● **DATASET ENTRIES**:
::::
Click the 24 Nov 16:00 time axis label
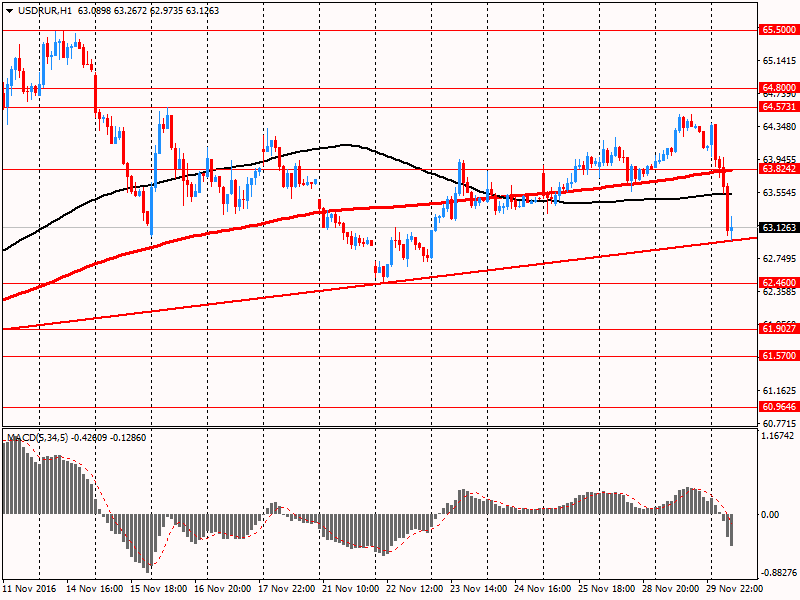Screen dimensions: 800x600 [x=546, y=591]
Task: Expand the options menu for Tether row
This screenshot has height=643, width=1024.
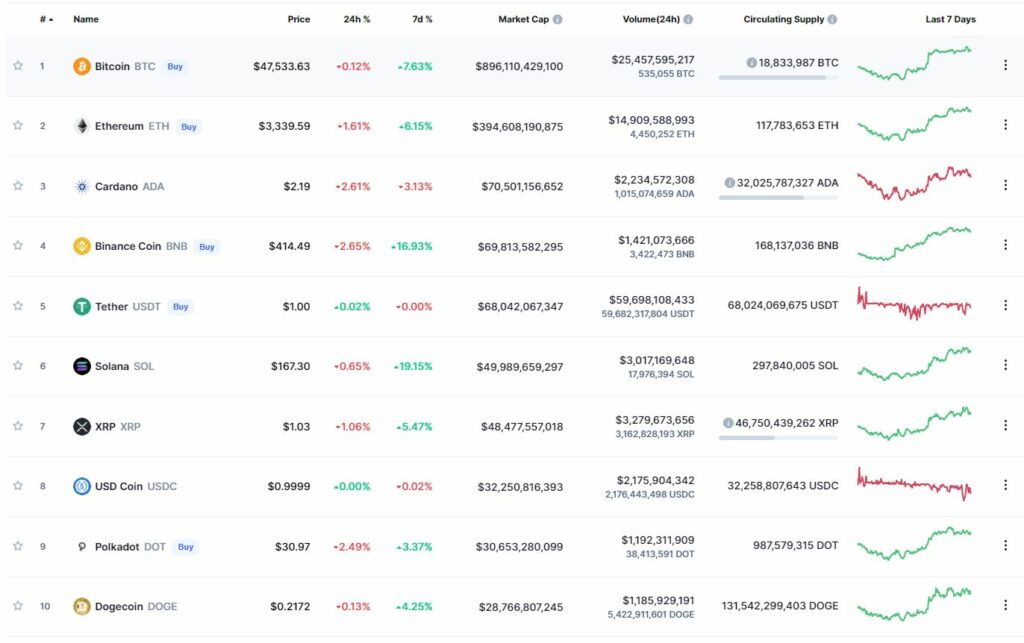Action: (1005, 305)
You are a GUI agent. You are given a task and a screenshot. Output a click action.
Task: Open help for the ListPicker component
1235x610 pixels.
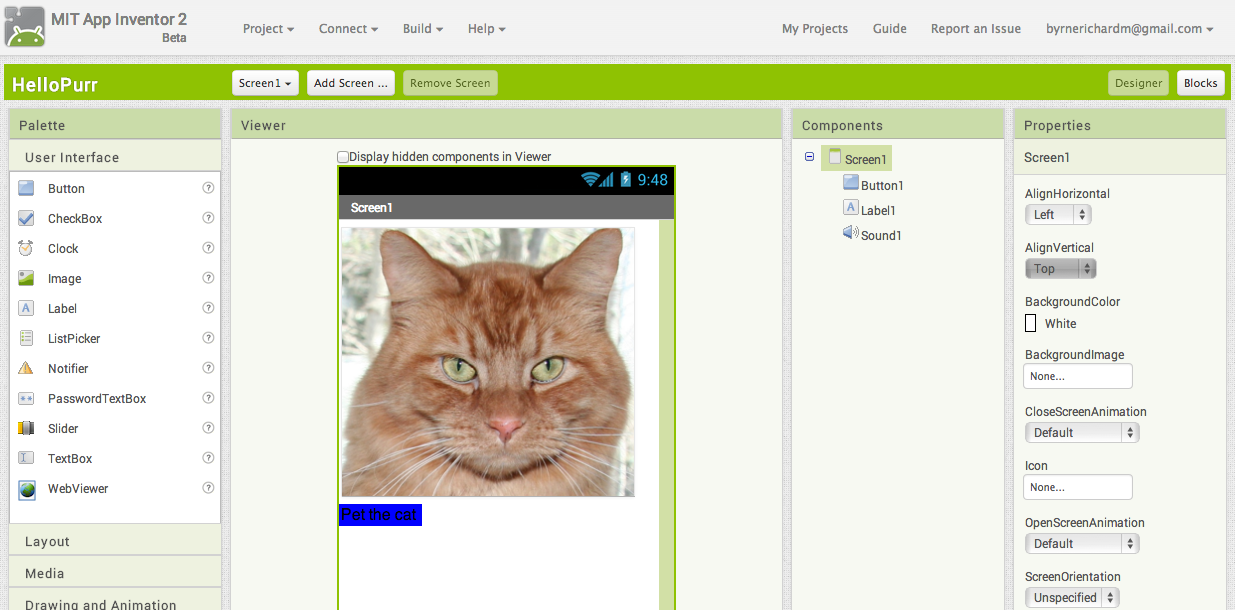click(208, 338)
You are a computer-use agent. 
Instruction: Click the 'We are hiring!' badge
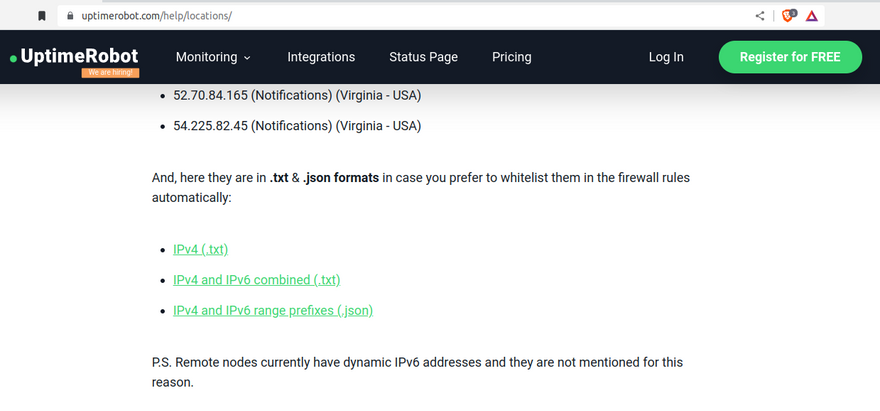pyautogui.click(x=111, y=73)
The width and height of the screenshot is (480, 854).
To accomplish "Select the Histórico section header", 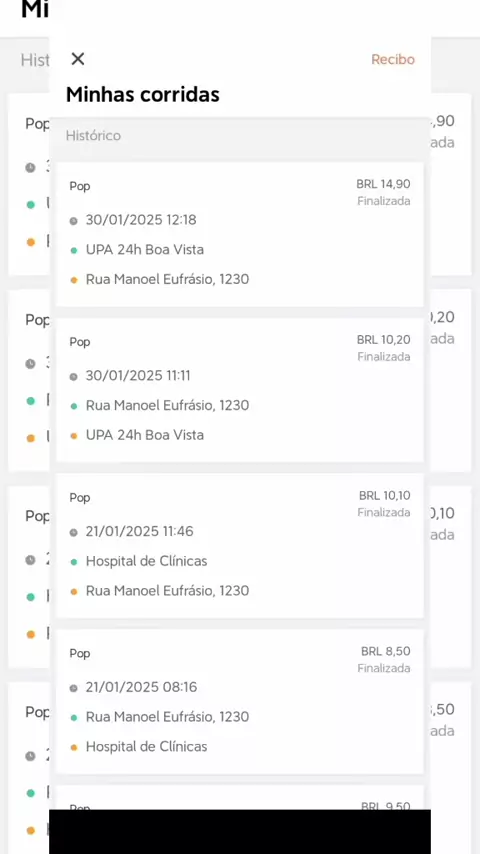I will 93,136.
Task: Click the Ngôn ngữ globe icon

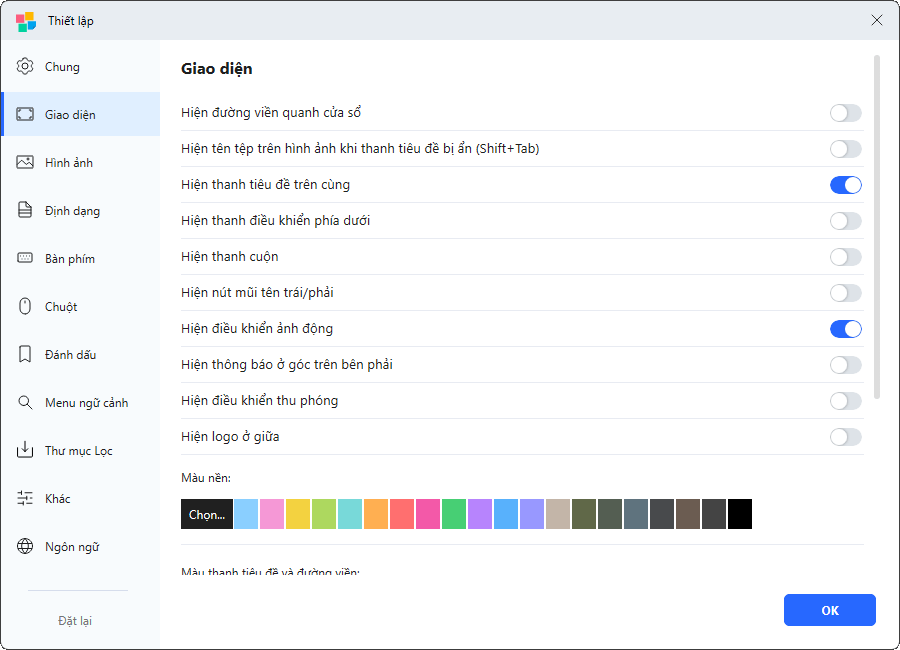Action: coord(25,547)
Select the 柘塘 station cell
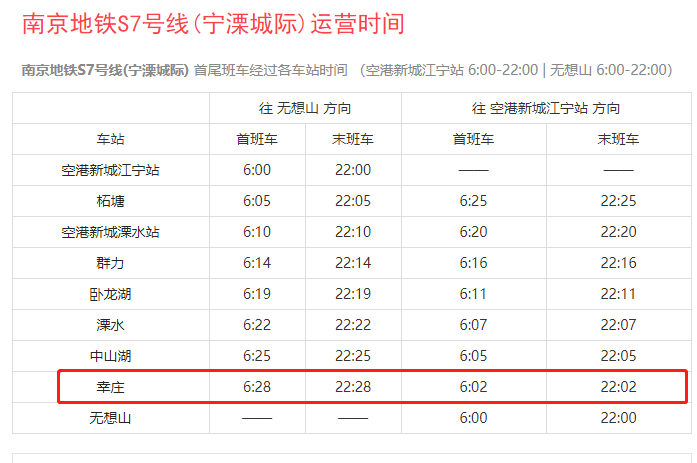 (x=110, y=201)
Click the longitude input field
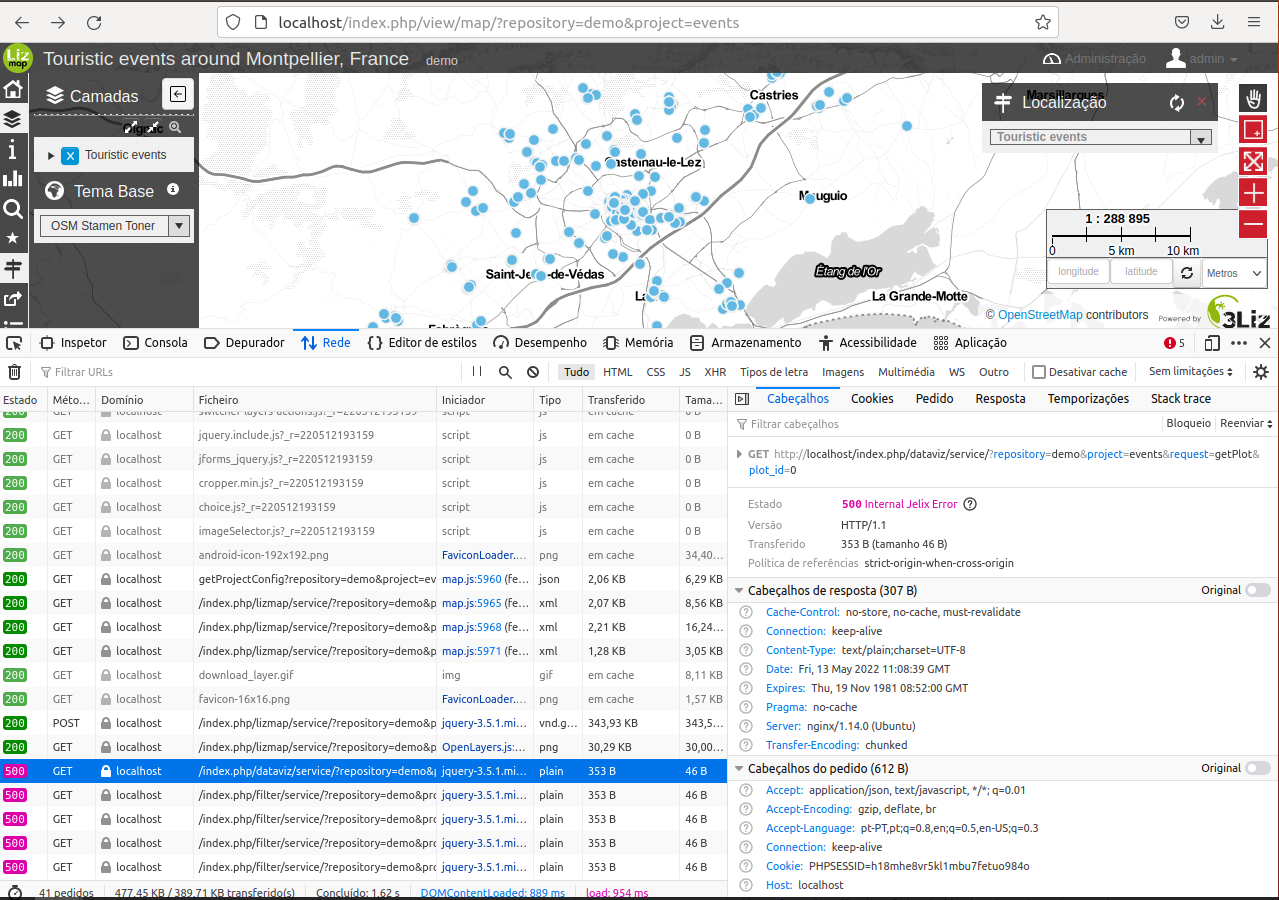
::::
Locate every line in the data above that contains the word "width" and copy each of those lines in full.

This screenshot has height=643, width=1024.
The width and height of the screenshot is (480, 854).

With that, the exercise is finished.